- RECORDS PROVIDED -
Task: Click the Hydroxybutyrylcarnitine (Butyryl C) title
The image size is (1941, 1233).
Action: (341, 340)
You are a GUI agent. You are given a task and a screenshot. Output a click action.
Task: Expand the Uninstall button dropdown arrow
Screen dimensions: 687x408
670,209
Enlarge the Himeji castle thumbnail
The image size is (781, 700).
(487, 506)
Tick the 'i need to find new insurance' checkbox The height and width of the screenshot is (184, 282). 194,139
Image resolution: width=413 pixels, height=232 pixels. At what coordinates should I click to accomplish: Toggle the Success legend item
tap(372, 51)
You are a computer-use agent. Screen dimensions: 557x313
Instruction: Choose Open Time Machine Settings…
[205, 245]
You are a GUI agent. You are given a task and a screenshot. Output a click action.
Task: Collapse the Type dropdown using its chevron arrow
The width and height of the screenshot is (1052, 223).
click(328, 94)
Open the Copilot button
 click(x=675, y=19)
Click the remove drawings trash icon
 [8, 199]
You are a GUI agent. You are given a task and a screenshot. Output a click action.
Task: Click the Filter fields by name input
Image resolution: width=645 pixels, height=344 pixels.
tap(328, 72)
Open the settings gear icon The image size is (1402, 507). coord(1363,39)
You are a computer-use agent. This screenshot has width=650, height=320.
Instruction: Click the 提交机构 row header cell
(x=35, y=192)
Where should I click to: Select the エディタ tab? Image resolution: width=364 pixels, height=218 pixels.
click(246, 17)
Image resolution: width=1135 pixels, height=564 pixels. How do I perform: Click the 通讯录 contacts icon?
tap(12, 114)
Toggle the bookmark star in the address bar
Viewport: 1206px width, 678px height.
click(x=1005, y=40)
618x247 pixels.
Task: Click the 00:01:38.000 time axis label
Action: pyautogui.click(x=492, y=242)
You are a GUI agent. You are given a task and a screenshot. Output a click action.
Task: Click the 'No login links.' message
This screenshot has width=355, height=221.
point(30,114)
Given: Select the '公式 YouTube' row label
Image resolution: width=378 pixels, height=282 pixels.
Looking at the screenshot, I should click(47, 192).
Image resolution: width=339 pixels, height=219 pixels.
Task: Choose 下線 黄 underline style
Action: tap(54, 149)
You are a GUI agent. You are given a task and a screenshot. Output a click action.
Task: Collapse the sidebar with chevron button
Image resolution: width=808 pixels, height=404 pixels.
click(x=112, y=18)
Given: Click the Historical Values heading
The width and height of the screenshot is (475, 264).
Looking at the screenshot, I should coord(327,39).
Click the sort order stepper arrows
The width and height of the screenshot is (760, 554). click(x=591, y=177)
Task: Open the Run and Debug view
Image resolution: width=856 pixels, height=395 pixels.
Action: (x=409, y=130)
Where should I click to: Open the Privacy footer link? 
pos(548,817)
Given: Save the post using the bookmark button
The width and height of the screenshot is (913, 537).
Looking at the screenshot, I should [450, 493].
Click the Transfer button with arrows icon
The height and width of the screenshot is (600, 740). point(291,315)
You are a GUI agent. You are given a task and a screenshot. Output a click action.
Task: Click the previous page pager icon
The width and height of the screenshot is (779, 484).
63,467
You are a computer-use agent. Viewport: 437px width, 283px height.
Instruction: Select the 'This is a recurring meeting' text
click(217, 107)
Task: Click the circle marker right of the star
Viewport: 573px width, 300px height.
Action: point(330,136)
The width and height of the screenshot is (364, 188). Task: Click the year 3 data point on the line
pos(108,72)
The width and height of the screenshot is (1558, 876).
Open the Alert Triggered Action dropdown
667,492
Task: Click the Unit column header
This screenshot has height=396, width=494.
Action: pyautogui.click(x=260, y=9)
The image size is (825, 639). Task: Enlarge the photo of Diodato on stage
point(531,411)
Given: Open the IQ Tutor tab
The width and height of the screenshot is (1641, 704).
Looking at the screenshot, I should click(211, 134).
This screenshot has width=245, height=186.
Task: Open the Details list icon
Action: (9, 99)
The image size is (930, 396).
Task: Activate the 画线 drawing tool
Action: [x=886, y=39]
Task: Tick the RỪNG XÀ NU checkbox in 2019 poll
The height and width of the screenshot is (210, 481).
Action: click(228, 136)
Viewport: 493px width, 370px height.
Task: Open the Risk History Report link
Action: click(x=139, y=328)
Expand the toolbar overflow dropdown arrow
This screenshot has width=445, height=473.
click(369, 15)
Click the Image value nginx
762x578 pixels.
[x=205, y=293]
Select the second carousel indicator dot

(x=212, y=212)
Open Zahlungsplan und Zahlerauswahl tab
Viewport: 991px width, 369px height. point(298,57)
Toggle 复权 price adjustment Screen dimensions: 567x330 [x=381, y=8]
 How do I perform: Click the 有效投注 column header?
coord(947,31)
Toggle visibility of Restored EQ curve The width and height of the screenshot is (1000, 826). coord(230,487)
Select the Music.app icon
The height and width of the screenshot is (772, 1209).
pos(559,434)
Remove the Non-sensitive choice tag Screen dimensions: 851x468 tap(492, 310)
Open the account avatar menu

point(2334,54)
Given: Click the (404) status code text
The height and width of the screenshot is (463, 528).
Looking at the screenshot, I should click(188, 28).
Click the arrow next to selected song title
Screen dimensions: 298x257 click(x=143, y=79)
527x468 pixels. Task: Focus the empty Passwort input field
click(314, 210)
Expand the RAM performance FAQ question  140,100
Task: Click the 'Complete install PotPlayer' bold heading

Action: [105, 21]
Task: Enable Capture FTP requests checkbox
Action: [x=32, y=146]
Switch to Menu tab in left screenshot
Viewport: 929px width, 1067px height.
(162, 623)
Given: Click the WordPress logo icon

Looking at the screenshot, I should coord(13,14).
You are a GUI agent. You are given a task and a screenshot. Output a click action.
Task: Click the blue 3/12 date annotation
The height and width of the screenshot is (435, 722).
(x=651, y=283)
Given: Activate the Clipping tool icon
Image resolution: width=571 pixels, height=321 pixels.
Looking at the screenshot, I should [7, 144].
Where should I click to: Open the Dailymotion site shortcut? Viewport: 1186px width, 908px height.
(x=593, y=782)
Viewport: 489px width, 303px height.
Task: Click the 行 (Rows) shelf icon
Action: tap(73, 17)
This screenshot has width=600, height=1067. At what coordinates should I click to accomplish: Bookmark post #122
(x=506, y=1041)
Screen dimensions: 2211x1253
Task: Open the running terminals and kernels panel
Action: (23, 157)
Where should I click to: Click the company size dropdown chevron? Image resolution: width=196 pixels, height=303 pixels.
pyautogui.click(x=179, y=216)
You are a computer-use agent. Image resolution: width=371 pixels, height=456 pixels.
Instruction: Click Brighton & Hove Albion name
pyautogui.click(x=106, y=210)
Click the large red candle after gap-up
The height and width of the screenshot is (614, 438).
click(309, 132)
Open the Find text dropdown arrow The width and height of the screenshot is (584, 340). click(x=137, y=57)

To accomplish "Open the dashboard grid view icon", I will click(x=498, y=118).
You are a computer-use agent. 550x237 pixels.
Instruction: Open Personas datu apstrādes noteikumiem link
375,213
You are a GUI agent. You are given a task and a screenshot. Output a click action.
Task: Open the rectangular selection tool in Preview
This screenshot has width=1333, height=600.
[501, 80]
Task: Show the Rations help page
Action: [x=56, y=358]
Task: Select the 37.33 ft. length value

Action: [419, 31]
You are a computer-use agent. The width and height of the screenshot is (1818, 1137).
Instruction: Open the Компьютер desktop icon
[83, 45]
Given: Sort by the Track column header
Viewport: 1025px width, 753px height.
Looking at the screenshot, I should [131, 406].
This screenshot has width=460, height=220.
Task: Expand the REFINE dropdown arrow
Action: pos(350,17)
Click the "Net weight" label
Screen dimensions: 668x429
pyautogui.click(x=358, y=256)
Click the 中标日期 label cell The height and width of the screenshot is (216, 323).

- GIVEN TASK -
Return the lines above verbatim, from the first to the last.

- RESPONSE TO THIS TASK -
Task: Click the Hydroxybutyrylcarnitine (Butyryl C) title
The image size is (1941, 1233).
Action: (341, 340)
You are a GUI agent. You are given a task and a screenshot. Output a click action.
Task: Expand the Uninstall button dropdown arrow
Screen dimensions: 687x408
670,209
Enlarge the Himeji castle thumbnail
The image size is (781, 700).
(487, 506)
Tick the 'i need to find new insurance' checkbox The height and width of the screenshot is (184, 282). 194,139
Image resolution: width=413 pixels, height=232 pixels. At what coordinates should I click to accomplish: Toggle the Success legend item
tap(372, 51)
You are a computer-use agent. Screen dimensions: 557x313
Instruction: Choose Open Time Machine Settings…
[205, 245]
You are a GUI agent. You are given a task and a screenshot. Output a click action.
Task: Collapse the Type dropdown using its chevron arrow
The width and height of the screenshot is (1052, 223).
click(328, 94)
Open the Copilot button
 click(x=675, y=19)
Click the remove drawings trash icon
 [8, 199]
You are a GUI agent. You are given a task and a screenshot. Output a click action.
Task: Click the Filter fields by name input
Image resolution: width=645 pixels, height=344 pixels.
tap(328, 72)
Open the settings gear icon The image size is (1402, 507). coord(1363,39)
You are a computer-use agent. This screenshot has width=650, height=320.
Instruction: Click the 提交机构 row header cell
(x=35, y=192)
Where should I click to: Select the エディタ tab? Image resolution: width=364 pixels, height=218 pixels.
click(246, 17)
Image resolution: width=1135 pixels, height=564 pixels. How do I perform: Click the 通讯录 contacts icon?
tap(12, 114)
Toggle the bookmark star in the address bar
Viewport: 1206px width, 678px height.
click(x=1005, y=40)
618x247 pixels.
Task: Click the 00:01:38.000 time axis label
Action: pyautogui.click(x=492, y=242)
You are a GUI agent. You are given a task and a screenshot. Output a click action.
Task: Click the 'No login links.' message
This screenshot has width=355, height=221.
point(30,114)
Given: Select the '公式 YouTube' row label
Image resolution: width=378 pixels, height=282 pixels.
Looking at the screenshot, I should click(47, 192).
Image resolution: width=339 pixels, height=219 pixels.
Task: Choose 下線 黄 underline style
Action: tap(54, 149)
You are a GUI agent. You are given a task and a screenshot. Output a click action.
Task: Collapse the sidebar with chevron button
Image resolution: width=808 pixels, height=404 pixels.
click(x=112, y=18)
Given: Click the Historical Values heading
The width and height of the screenshot is (475, 264).
Looking at the screenshot, I should coord(327,39).
Click the sort order stepper arrows
The width and height of the screenshot is (760, 554). click(x=591, y=177)
Task: Open the Run and Debug view
Image resolution: width=856 pixels, height=395 pixels.
Action: (x=409, y=130)
Where should I click to: Open the Privacy footer link? 
pos(548,817)
Given: Save the post using the bookmark button
The width and height of the screenshot is (913, 537).
Looking at the screenshot, I should [450, 493].
Click the Transfer button with arrows icon
The height and width of the screenshot is (600, 740). point(291,315)
You are a GUI agent. You are given a task and a screenshot. Output a click action.
Task: Click the previous page pager icon
The width and height of the screenshot is (779, 484).
63,467
You are a computer-use agent. Viewport: 437px width, 283px height.
Instruction: Select the 'This is a recurring meeting' text
click(217, 107)
Task: Click the circle marker right of the star
Viewport: 573px width, 300px height.
Action: point(330,136)
The width and height of the screenshot is (364, 188). Task: Click the year 3 data point on the line
pos(108,72)
The width and height of the screenshot is (1558, 876).
Open the Alert Triggered Action dropdown
667,492
Task: Click the Unit column header
This screenshot has height=396, width=494.
Action: pyautogui.click(x=260, y=9)
The image size is (825, 639). Task: Enlarge the photo of Diodato on stage
point(531,411)
Given: Open the IQ Tutor tab
The width and height of the screenshot is (1641, 704).
Looking at the screenshot, I should click(211, 134).
This screenshot has width=245, height=186.
Task: Open the Details list icon
Action: (9, 99)
The image size is (930, 396).
Task: Activate the 画线 drawing tool
Action: [x=886, y=39]
Task: Tick the RỪNG XÀ NU checkbox in 2019 poll
The height and width of the screenshot is (210, 481).
Action: click(228, 136)
Viewport: 493px width, 370px height.
Task: Open the Risk History Report link
Action: click(x=139, y=328)
Expand the toolbar overflow dropdown arrow
This screenshot has width=445, height=473.
click(369, 15)
Click the Image value nginx
762x578 pixels.
[x=205, y=293]
Select the second carousel indicator dot

(x=212, y=212)
Open Zahlungsplan und Zahlerauswahl tab
Viewport: 991px width, 369px height. point(298,57)
Toggle 复权 price adjustment Screen dimensions: 567x330 [x=381, y=8]
 How do I perform: Click the 有效投注 column header?
coord(947,31)
Toggle visibility of Restored EQ curve The width and height of the screenshot is (1000, 826). coord(230,487)
Select the Music.app icon
The height and width of the screenshot is (772, 1209).
pos(559,434)
Remove the Non-sensitive choice tag Screen dimensions: 851x468 tap(492, 310)
Open the account avatar menu

point(2334,54)
Given: Click the (404) status code text
The height and width of the screenshot is (463, 528).
Looking at the screenshot, I should click(188, 28).
Click the arrow next to selected song title
Screen dimensions: 298x257 click(x=143, y=79)
527x468 pixels. Task: Focus the empty Passwort input field
click(314, 210)
Expand the RAM performance FAQ question  140,100
Task: Click the 'Complete install PotPlayer' bold heading

Action: [105, 21]
Task: Enable Capture FTP requests checkbox
Action: [x=32, y=146]
Switch to Menu tab in left screenshot
Viewport: 929px width, 1067px height.
(162, 623)
Given: Click the WordPress logo icon

Looking at the screenshot, I should coord(13,14).
You are a GUI agent. You are given a task and a screenshot. Output a click action.
Task: Click the blue 3/12 date annotation
The height and width of the screenshot is (435, 722).
(x=651, y=283)
Given: Activate the Clipping tool icon
Image resolution: width=571 pixels, height=321 pixels.
Looking at the screenshot, I should [7, 144].
Where should I click to: Open the Dailymotion site shortcut? Viewport: 1186px width, 908px height.
(x=593, y=782)
Viewport: 489px width, 303px height.
Task: Click the 行 (Rows) shelf icon
Action: tap(73, 17)
This screenshot has width=600, height=1067. At what coordinates should I click to accomplish: Bookmark post #122
(x=506, y=1041)
Screen dimensions: 2211x1253
Task: Open the running terminals and kernels panel
Action: (23, 157)
Where should I click to: Click the company size dropdown chevron? Image resolution: width=196 pixels, height=303 pixels.
pyautogui.click(x=179, y=216)
You are a computer-use agent. Image resolution: width=371 pixels, height=456 pixels.
Instruction: Click Brighton & Hove Albion name
pyautogui.click(x=106, y=210)
Click the large red candle after gap-up
The height and width of the screenshot is (614, 438).
click(309, 132)
Open the Find text dropdown arrow The width and height of the screenshot is (584, 340). click(x=137, y=57)

To accomplish "Open the dashboard grid view icon", I will click(x=498, y=118).
You are a computer-use agent. 550x237 pixels.
Instruction: Open Personas datu apstrādes noteikumiem link
375,213
You are a GUI agent. You are given a task and a screenshot. Output a click action.
Task: Open the rectangular selection tool in Preview
This screenshot has width=1333, height=600.
[501, 80]
Task: Show the Rations help page
Action: [x=56, y=358]
Task: Select the 37.33 ft. length value

Action: [419, 31]
You are a computer-use agent. The width and height of the screenshot is (1818, 1137).
Instruction: Open the Компьютер desktop icon
[83, 45]
Given: Sort by the Track column header
Viewport: 1025px width, 753px height.
Looking at the screenshot, I should [131, 406].
This screenshot has width=460, height=220.
Task: Expand the REFINE dropdown arrow
Action: pos(350,17)
Click the "Net weight" label
Screen dimensions: 668x429
pyautogui.click(x=358, y=256)
Click the 中标日期 label cell The height and width of the screenshot is (216, 323).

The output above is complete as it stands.